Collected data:
□ □ □ □ □ □ □
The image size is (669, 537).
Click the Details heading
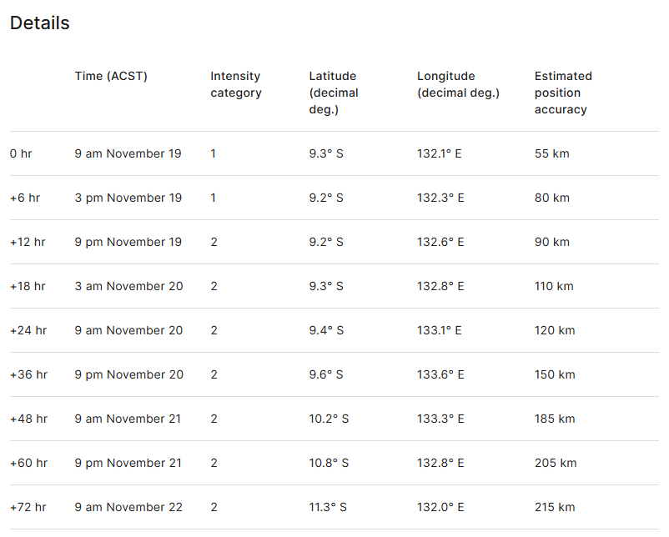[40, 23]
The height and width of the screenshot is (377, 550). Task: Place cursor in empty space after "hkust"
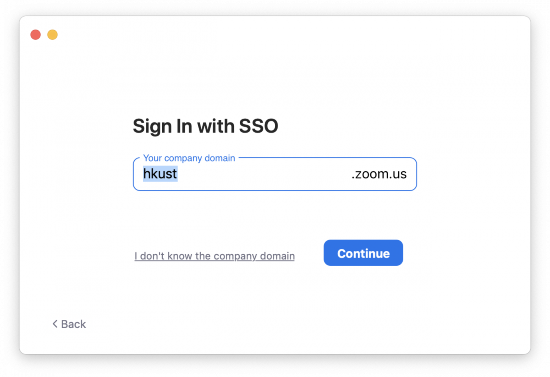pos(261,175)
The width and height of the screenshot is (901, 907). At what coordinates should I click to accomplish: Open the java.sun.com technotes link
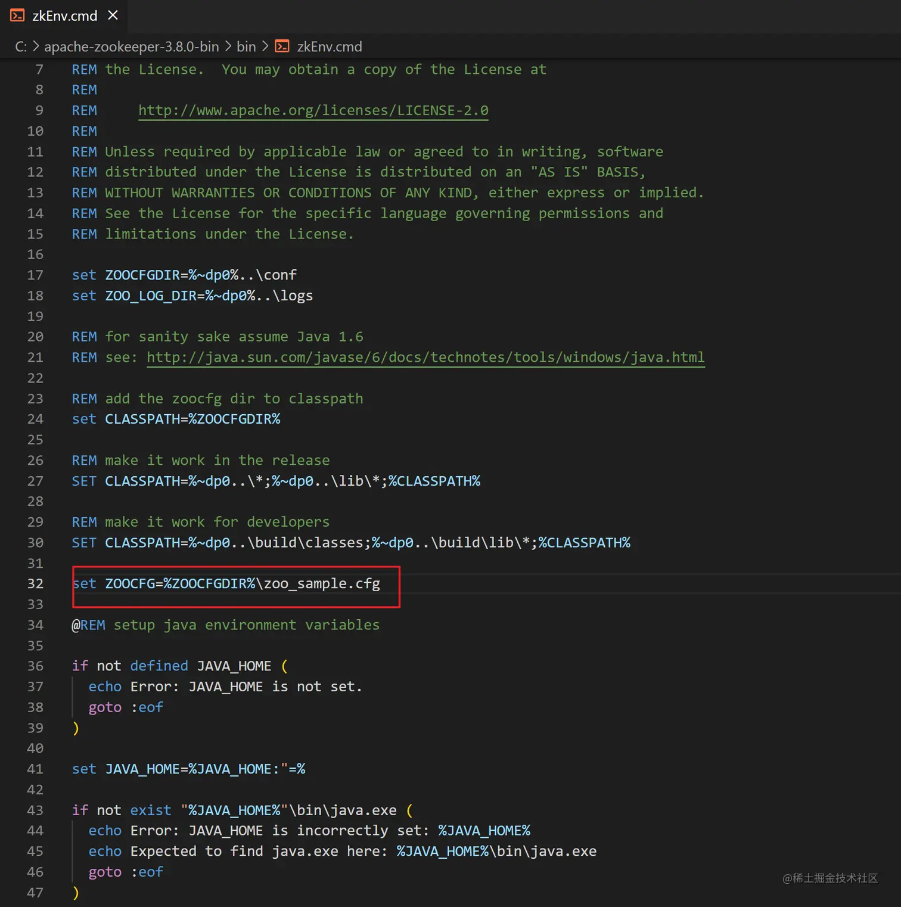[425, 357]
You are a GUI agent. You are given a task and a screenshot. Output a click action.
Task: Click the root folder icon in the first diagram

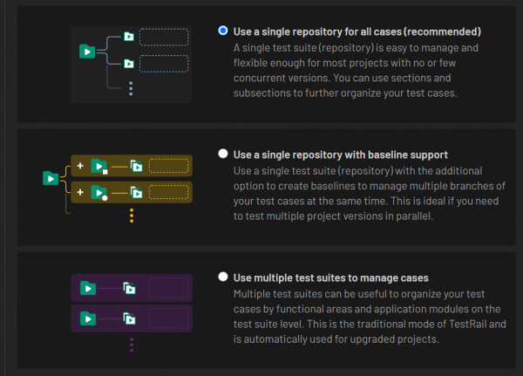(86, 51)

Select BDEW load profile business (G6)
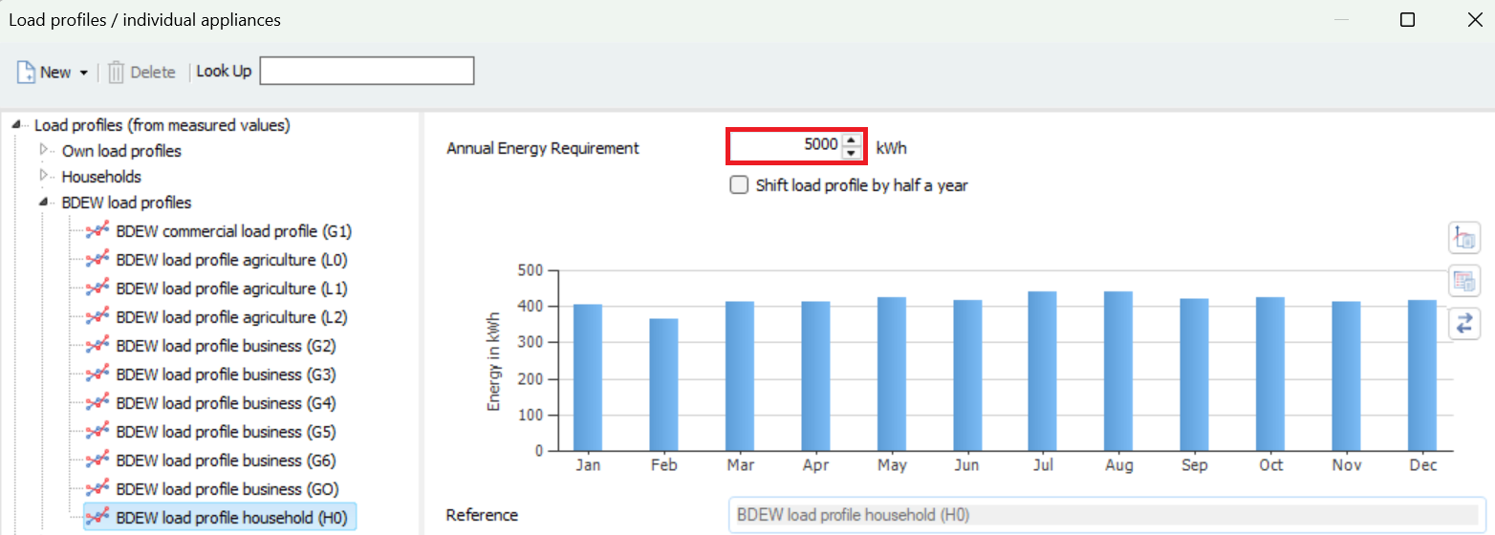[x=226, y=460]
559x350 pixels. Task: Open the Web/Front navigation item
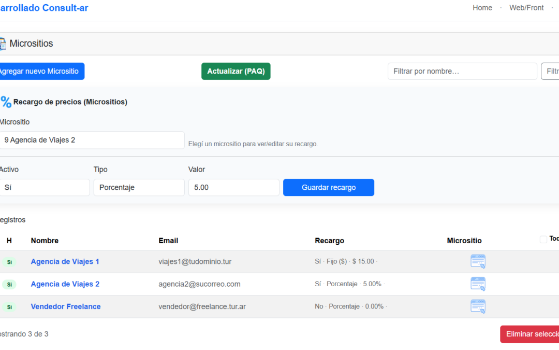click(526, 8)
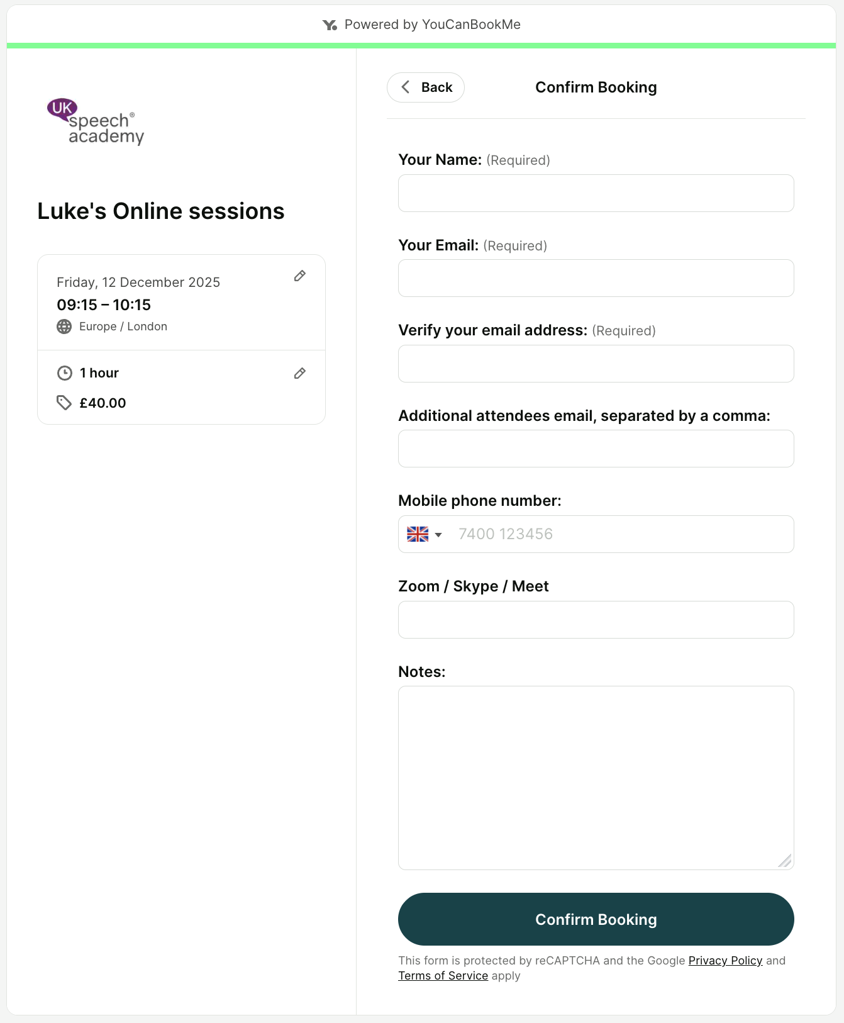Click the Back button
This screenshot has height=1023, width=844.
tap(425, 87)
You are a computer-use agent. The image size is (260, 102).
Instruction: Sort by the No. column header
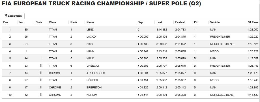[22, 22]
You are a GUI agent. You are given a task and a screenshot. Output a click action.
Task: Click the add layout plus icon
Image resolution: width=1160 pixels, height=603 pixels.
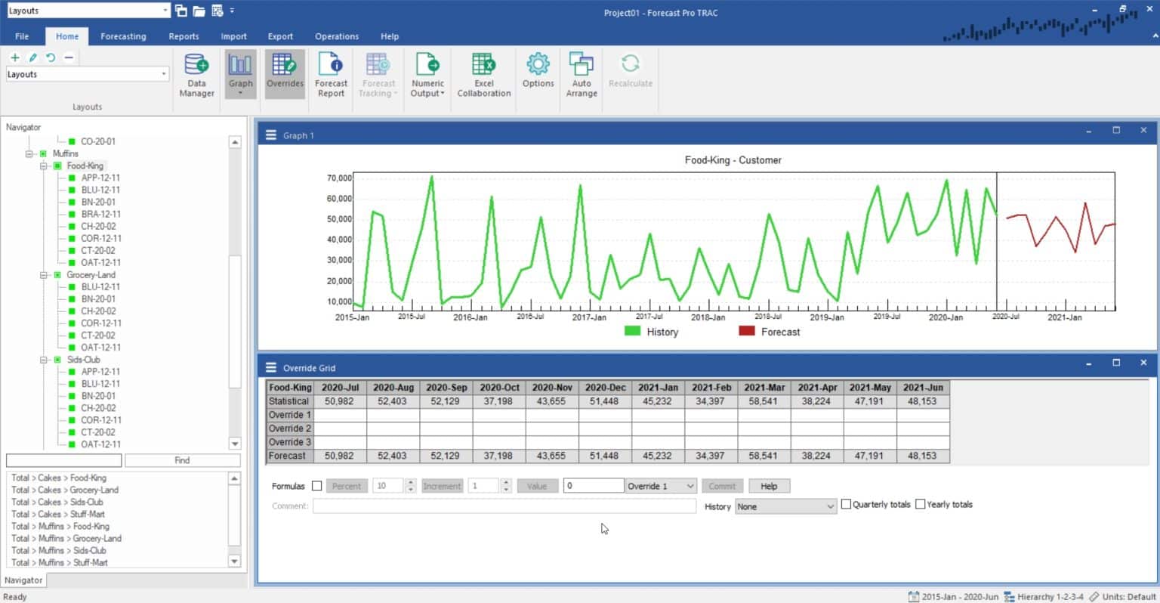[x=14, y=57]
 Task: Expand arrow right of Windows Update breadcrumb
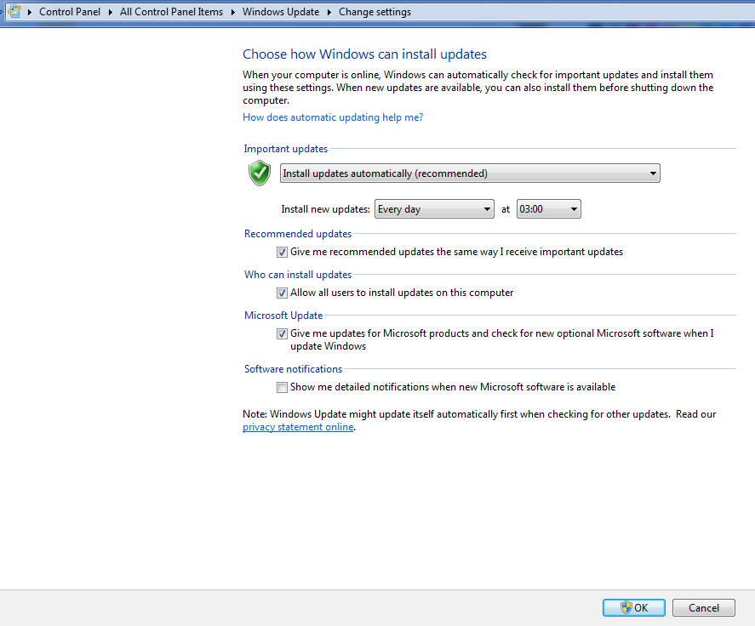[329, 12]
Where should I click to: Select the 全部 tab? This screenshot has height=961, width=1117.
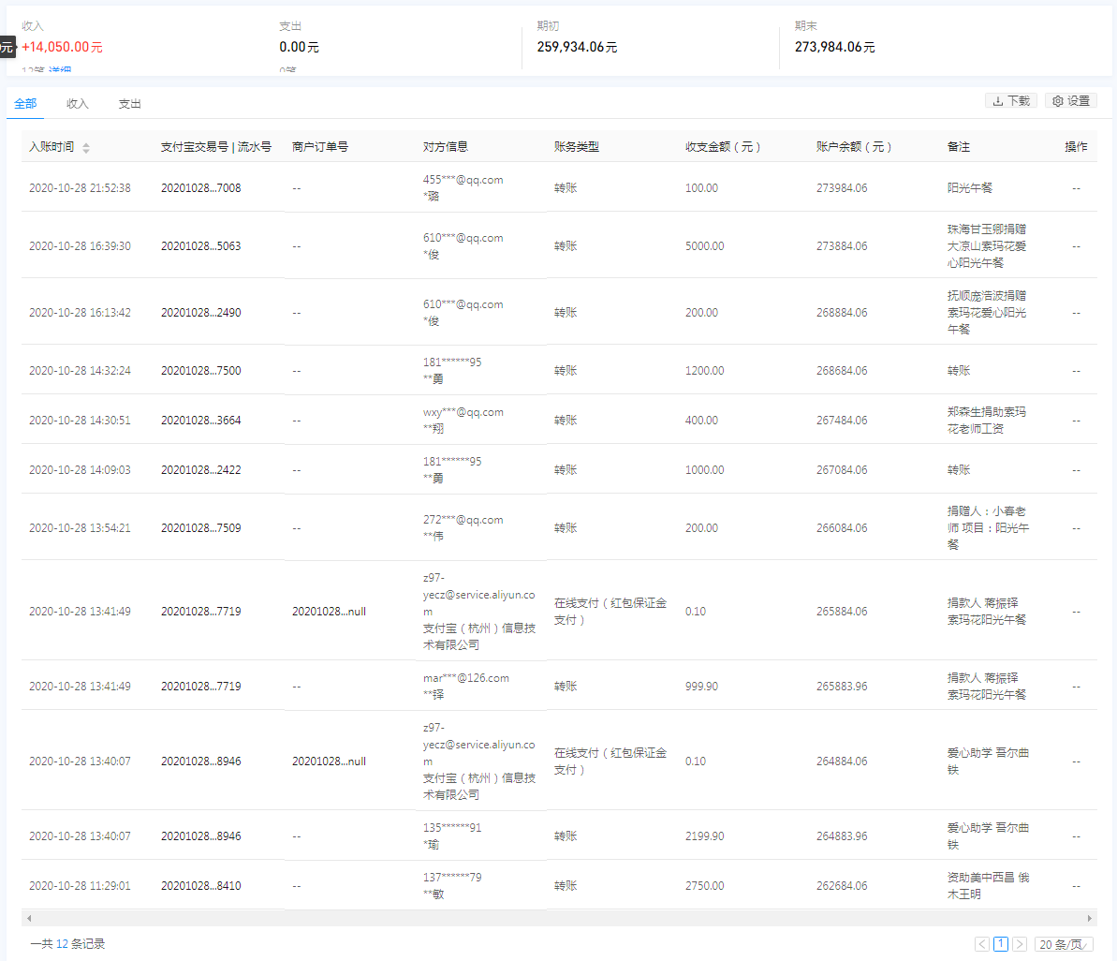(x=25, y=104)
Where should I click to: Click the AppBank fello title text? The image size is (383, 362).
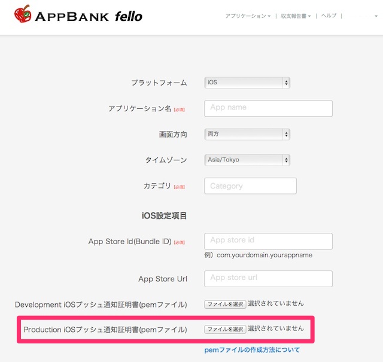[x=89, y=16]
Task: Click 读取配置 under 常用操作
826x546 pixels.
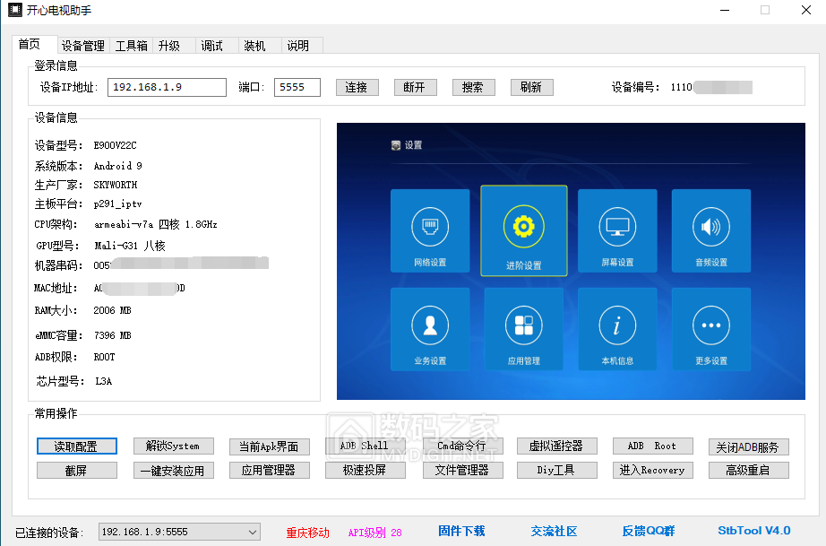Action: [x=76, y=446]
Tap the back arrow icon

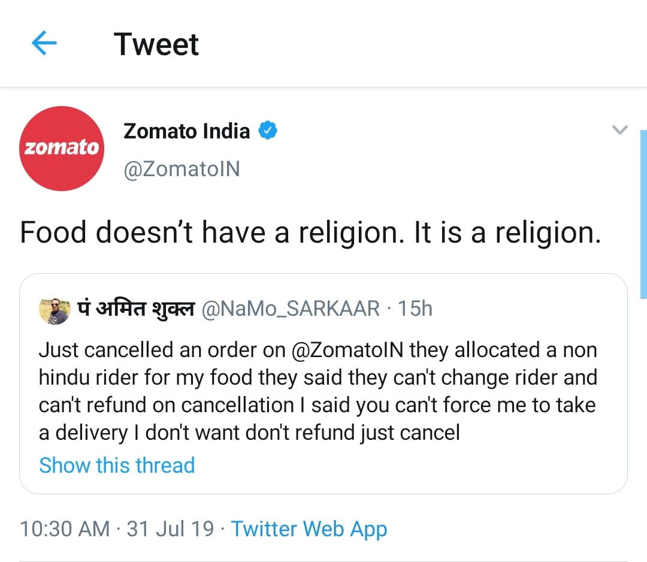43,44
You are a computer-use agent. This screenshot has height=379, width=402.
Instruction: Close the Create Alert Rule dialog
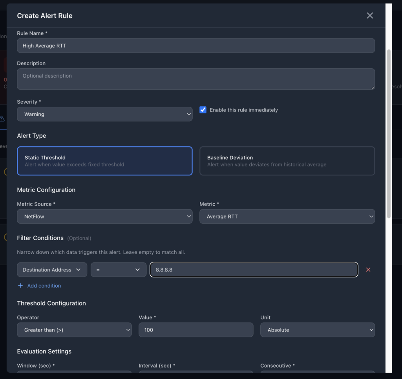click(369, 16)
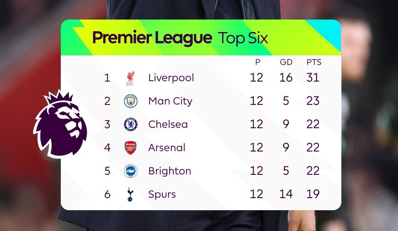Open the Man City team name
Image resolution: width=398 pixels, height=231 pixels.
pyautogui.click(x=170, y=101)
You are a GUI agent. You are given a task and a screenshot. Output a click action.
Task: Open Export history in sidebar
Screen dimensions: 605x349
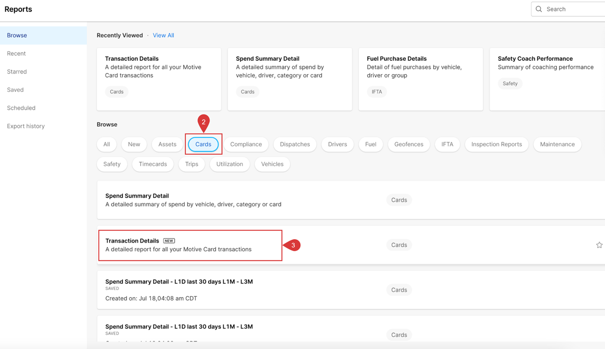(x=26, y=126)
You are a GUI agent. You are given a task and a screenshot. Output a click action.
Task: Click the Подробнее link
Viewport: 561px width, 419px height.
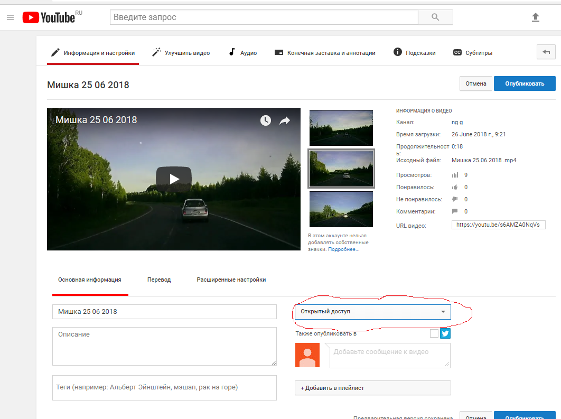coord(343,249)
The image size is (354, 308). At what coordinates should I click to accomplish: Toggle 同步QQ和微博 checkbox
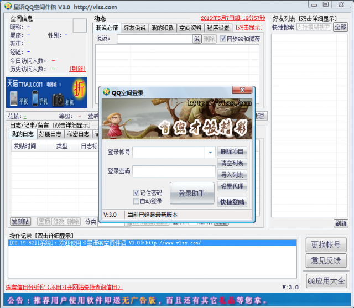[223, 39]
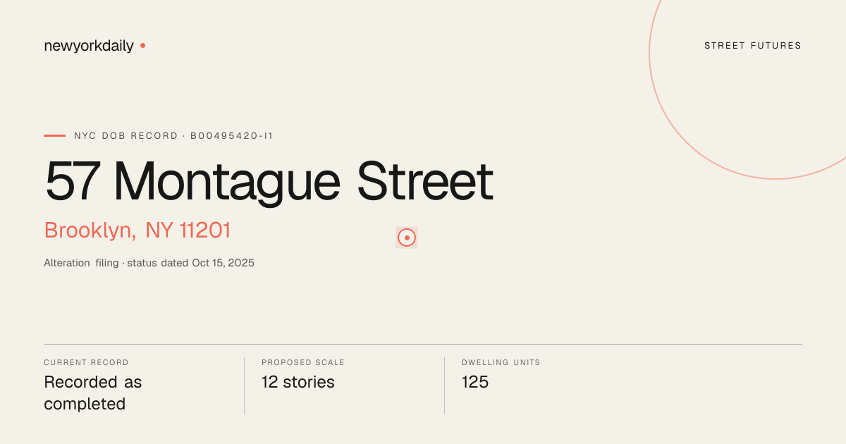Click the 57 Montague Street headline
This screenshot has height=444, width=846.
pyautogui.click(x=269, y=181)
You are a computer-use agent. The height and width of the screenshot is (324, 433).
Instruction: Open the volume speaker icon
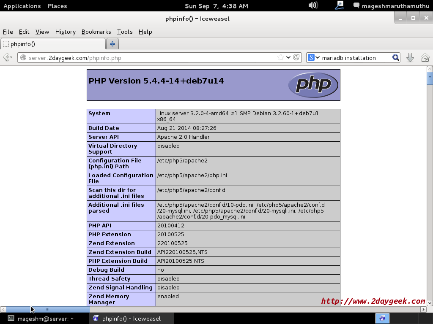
□ □ □ □ □ □ □
What you are asked to do: Above are some records. Reproduce the lines from the one with "Task: Expand arrow" down to the one with "You are a computer-use agent. This", keeping both, and leave every picture out.

Your response:
 Task: Expand arrow right of Windows Update breadcrumb
[329, 12]
Where should I click to: Select the 全部 tab? This screenshot has height=961, width=1117.
(x=25, y=104)
Where should I click to: Click the AppBank fello title text? The image size is (383, 362).
[x=89, y=16]
Task: Click 读取配置 under 常用操作
826x546 pixels.
Action: [x=76, y=446]
Tap the back arrow icon

43,44
You are a computer-use agent. This screenshot has height=379, width=402.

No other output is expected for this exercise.